Natural Language Processing
Introduction
Natural language
processing (NLP) can be defined as the automatic (or semi-automatic) processing
of human language. The term ‘NLP’ is sometimes used rather more narrowly than
that, often excluding information retrieval and sometimes even excluding
machine translation. NLP is sometimes contrasted with ‘computational
linguistics’, with NLP being thought of as more applied. Nowadays, alternative
terms are often preferred, like ‘Language Technology’ or ‘Language
Engineering’. Language is often used in contrast with speech (e.g., Speech and
Language Technology).
NLP is essentially
multidisciplinary: it is closely related to linguistics (although the extent to
which NLP overtly draws on linguistic theory varies considerably). It also has
links to research in cognitive science, psychology, philosophy and maths
(especially logic). Within Computer Science (CS), it relates to formal language
theory, compiler techniques, theorem proving, machine learning and
human-computer interaction. Of course it is also related to Artificial
Intelligence (AI), though nowadays it’s not generally thought of as part of AI.

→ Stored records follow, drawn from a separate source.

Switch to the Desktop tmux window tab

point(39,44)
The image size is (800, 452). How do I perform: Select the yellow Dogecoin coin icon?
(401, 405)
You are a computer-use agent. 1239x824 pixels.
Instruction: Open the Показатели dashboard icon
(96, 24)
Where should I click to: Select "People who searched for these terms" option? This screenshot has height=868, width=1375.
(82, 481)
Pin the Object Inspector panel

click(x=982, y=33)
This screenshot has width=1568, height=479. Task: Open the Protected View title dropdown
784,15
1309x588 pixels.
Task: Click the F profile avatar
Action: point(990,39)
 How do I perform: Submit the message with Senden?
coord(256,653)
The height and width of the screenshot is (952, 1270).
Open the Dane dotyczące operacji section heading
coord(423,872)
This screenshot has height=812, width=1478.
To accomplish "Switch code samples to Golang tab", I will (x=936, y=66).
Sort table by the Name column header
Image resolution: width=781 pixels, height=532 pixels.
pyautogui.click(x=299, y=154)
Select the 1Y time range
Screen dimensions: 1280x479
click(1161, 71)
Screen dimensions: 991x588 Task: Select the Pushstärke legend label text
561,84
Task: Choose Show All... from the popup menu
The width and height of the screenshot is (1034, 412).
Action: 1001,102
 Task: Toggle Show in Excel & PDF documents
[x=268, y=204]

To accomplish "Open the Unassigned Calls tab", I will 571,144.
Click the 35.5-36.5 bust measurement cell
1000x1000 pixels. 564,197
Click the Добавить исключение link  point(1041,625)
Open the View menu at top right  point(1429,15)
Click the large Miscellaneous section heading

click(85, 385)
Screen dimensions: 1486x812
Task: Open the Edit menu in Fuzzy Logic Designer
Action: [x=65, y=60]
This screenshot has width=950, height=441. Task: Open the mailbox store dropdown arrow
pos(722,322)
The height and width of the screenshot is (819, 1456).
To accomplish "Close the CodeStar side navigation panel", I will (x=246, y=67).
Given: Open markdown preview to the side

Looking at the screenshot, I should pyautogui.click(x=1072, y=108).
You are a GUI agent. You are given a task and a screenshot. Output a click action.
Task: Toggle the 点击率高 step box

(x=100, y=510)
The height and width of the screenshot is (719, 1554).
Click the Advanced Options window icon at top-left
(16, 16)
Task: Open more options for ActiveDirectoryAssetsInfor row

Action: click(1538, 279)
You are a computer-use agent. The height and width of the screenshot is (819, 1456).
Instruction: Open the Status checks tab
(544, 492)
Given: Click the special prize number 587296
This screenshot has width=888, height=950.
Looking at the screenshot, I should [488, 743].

NLP is an aspect of AI that helps computers understand, interpret,
and utilize human languages. NLP allows computers to communicate with people,
using a human language. Natural Language Processing also provides computers
with the ability to read text, hear speech, and interpret it. NLP draws from several
disciplines, including computational linguistics and computer science, as it
attempts to close the gap between human and computer communications.
Generally
speaking, NLP breaks down language into shorter, more basic pieces, called
tokens (words, periods, etc.), and attempts to understand the relationships of
the tokens.
History
In the early
1900s, a Swiss linguistics professor named Ferdinand de Saussure died, and in
the process, almost deprived the world of the concept of “Language as a
Science.” From 1906 to 1911, Professor Saussure offered three courses at the
University of Geneva, where he developed an approach describing languages as
“systems.” Within the language, a sound represents a concept – a concept that
shifts meaning as the context changes.
He argued that
meaning is created inside language, in the relations and differences between
its parts. Saussure proposed “meaning” is created within a language’s
relationships and contrasts. A shared language system makes communication
possible. Saussure viewed society as a system of “shared” social norms that
provides conditions for reasonable, “extended” thinking, resulting in decisions
and actions by individuals. (The same view can be applied to modern computer
languages).
In 1950, Alan
Turing published an article titled "Computing Machinery and
Intelligence" which proposed what is now called the Turing test as a
criterion of intelligence.
The Georgetown
experiment in 1954 involved fully automatic translation of more than sixty
Russian sentences into English. The authors claimed that within three or five
years, machine translation would be a solved problem. However, real progress
was much slower.
You may heard
about Eliza. It is the most popular AI bot of its time, developed at MIT in the
mid-1960. It’s not perfectly understand or not understand at all meaning of
input sentence and it is neither pass the Turing test but it is still
acknowledgeable for its behavior of giving replies. It is impressive. So how it
works? It is very simple to understand. There is a database of words that are
called keywords. For each keyword there is an integer value which shows the
rank of keyword, a pattern to match against the input and a specification of
the output. So when user type sentence it separate the words and look for
keyword which is similar to database’s keyword (we can say that here program
try to understand meaning of sentence. The first component NLU). If there is
more than one keyword found it pick the one with highest rank value and
according to that give output which is already In database (here it is actually
generates the answer. The second component NLG). And if keyword not found in
database it simply generate the statements like “tell me more” or “Go on” etc..
In 1966, the
National Research Council (NRC) and Automatic Language Processing Advisory
Committee (ALPAC) initiated the first AI and NLP stoppage, by halting the
funding of research on Natural Language Processing and machine translation.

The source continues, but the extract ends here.